(Task description): Below are some records; output exactly the lines from the line with "Open Kunder via the people icon" to the line with "Given: Switch to", both ends kept, and nothing more.

(Provided records):
____
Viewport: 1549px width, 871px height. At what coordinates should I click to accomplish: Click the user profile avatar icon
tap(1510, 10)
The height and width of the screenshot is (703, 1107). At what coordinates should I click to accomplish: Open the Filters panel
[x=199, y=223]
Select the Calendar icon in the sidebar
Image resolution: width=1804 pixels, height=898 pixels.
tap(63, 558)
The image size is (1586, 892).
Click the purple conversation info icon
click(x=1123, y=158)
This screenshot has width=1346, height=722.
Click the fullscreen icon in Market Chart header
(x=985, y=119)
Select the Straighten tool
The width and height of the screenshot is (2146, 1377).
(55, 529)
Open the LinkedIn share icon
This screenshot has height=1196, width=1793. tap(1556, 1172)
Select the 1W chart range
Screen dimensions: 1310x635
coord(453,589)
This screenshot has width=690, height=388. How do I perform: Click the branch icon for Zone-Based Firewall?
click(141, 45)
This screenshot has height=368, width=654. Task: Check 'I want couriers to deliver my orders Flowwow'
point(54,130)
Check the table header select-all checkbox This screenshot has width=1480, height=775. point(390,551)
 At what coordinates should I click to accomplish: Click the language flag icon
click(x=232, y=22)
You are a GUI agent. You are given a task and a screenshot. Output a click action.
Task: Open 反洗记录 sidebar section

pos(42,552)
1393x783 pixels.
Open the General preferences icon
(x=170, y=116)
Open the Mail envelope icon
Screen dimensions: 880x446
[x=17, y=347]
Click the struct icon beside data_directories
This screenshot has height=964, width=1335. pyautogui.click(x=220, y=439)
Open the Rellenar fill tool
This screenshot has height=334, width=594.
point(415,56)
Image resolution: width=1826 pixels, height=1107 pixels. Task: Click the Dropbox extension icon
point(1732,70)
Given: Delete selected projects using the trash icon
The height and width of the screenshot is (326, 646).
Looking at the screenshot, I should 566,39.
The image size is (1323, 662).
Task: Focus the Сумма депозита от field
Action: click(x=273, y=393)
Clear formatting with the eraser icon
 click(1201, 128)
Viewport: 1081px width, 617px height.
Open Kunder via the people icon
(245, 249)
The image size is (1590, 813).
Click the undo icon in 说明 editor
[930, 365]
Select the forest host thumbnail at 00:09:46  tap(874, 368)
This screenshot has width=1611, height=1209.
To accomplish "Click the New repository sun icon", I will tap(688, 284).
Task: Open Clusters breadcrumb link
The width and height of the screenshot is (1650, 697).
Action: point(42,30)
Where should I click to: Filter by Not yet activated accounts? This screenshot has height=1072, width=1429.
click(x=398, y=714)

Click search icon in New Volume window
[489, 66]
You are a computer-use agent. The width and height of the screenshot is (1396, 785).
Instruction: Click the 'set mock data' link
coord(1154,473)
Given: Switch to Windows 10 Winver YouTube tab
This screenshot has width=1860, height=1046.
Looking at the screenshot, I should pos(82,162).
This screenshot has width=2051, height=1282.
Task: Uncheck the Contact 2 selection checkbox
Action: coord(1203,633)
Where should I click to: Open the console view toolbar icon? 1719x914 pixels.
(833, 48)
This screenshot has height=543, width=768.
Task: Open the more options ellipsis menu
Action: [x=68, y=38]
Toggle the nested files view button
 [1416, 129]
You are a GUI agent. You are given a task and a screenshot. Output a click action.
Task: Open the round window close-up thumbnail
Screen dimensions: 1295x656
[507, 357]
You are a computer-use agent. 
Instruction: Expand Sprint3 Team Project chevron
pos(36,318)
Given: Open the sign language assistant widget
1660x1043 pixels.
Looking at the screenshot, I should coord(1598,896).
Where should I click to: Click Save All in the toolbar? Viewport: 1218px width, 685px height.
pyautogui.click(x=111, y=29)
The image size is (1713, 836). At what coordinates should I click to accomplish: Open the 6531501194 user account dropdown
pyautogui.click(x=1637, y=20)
____
(Output for this task):
Open Kunder via the people icon
(245, 249)
The image size is (1590, 813).
Click the undo icon in 说明 editor
[930, 365]
Select the forest host thumbnail at 00:09:46  tap(874, 368)
This screenshot has width=1611, height=1209.
To accomplish "Click the New repository sun icon", I will tap(688, 284).
Task: Open Clusters breadcrumb link
The width and height of the screenshot is (1650, 697).
Action: point(42,30)
Where should I click to: Filter by Not yet activated accounts? This screenshot has height=1072, width=1429.
click(x=398, y=714)

Click search icon in New Volume window
[489, 66]
You are a computer-use agent. The width and height of the screenshot is (1396, 785).
Instruction: Click the 'set mock data' link
coord(1154,473)
Given: Switch to Windows 10 Winver YouTube tab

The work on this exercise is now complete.